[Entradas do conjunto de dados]
○ ○ ○
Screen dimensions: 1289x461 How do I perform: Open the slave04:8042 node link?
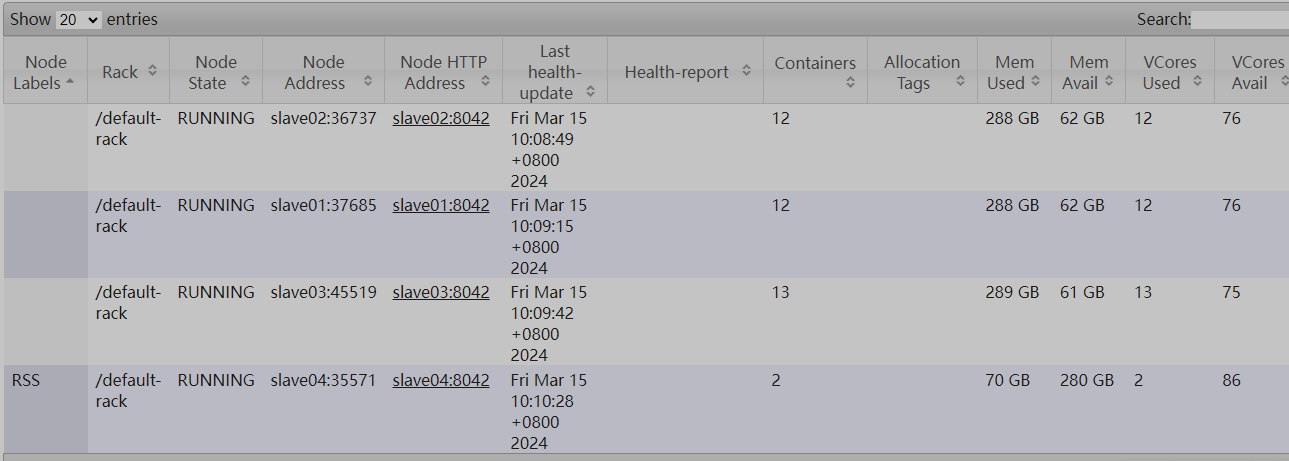tap(441, 380)
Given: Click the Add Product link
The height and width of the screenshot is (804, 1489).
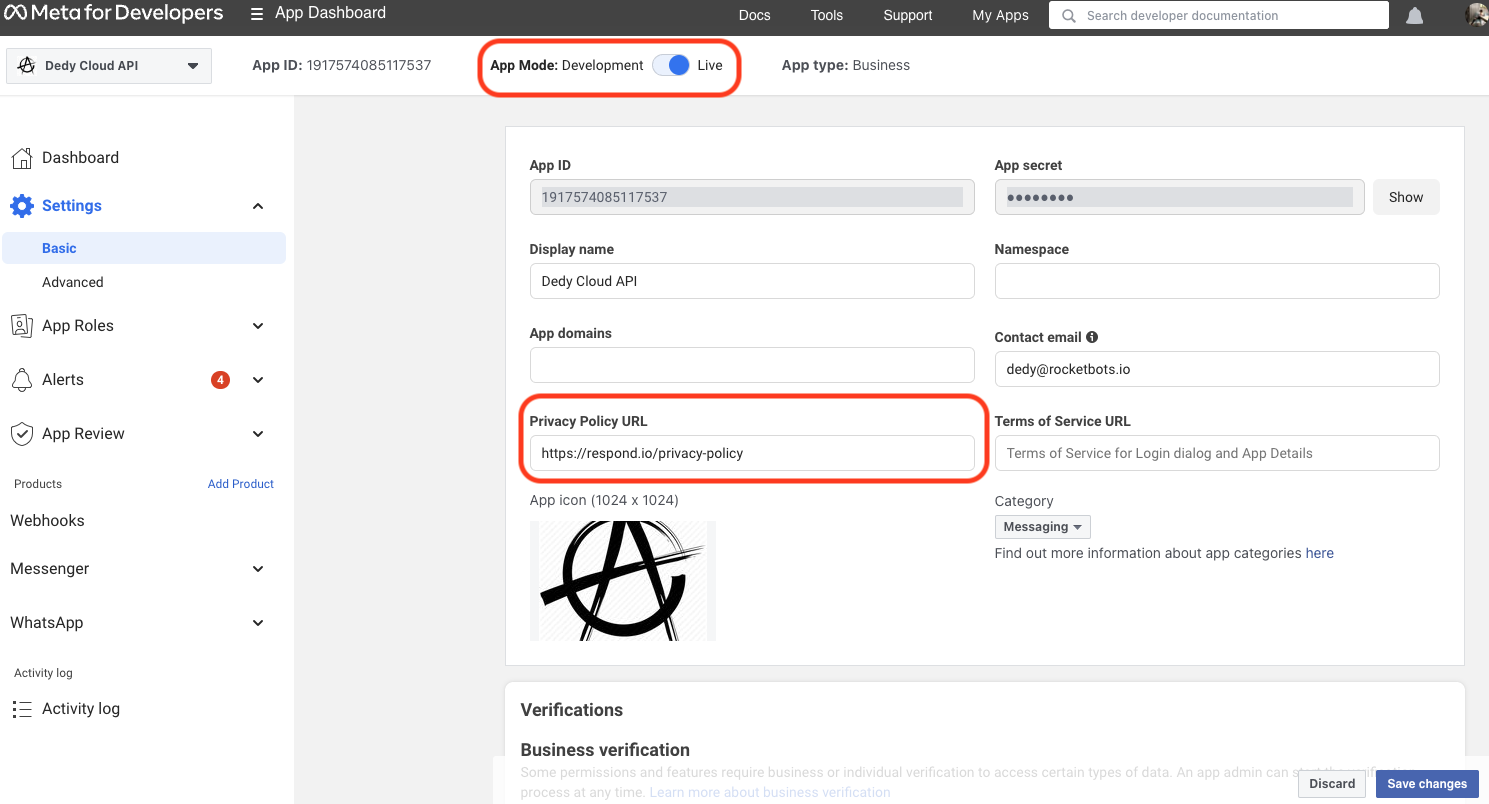Looking at the screenshot, I should 240,484.
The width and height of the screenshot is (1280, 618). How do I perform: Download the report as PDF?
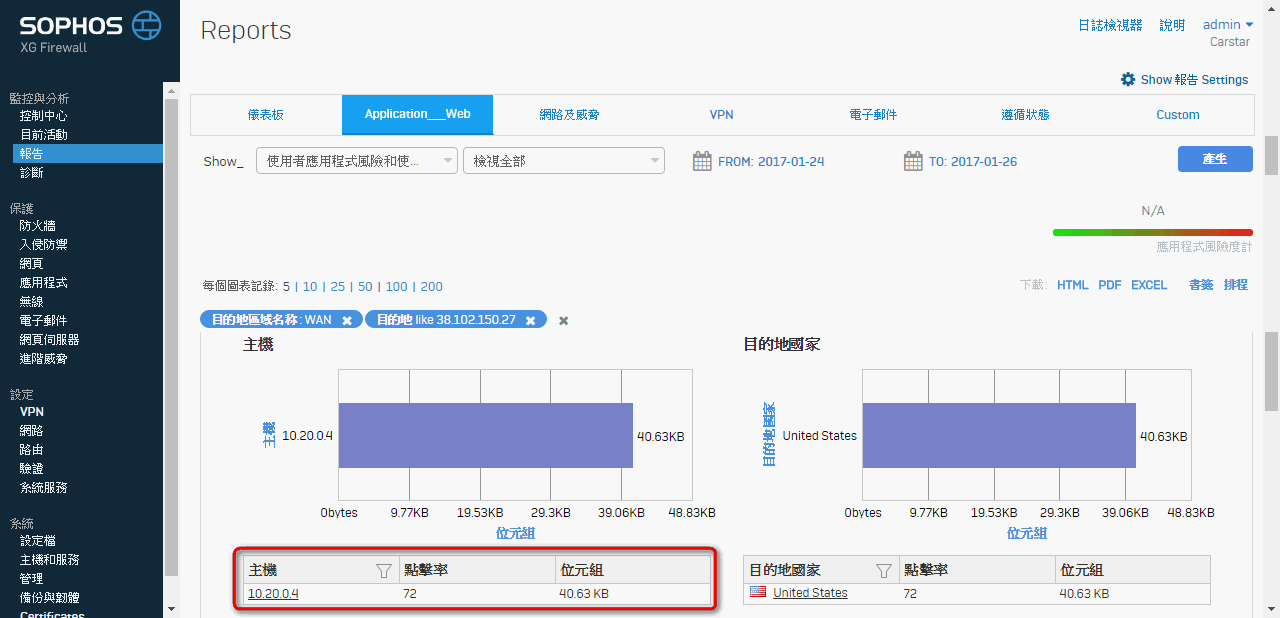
○ ○ ○
### Enunciado
Edite as entradas do início até a linha que contém "Looking at the screenshot, I should 240,484.", substituindo "Screen dimensions" por "Screen size" e mantendo todo o resto inalterado. Deixe as imagens fora da resposta.

### Resposta completa
Screen size: 1289x461 How do I perform: Open the slave04:8042 node link?
tap(441, 380)
Given: Click the Add Product link
The height and width of the screenshot is (804, 1489).
Looking at the screenshot, I should 240,484.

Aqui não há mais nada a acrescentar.